*** Opening Given records ***
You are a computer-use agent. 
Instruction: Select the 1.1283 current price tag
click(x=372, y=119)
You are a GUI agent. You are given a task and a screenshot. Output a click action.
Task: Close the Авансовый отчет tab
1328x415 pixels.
*** Closing Given records ***
◆ Try it
Write out the records in full, exactly as they appear above.

◆ Task answer
You are a computer-use agent. 
Instruction: Select the 1.1283 current price tag
click(x=372, y=119)
You are a GUI agent. You are given a task and a screenshot. Output a click action.
Task: Close the Авансовый отчет tab
1328x415 pixels.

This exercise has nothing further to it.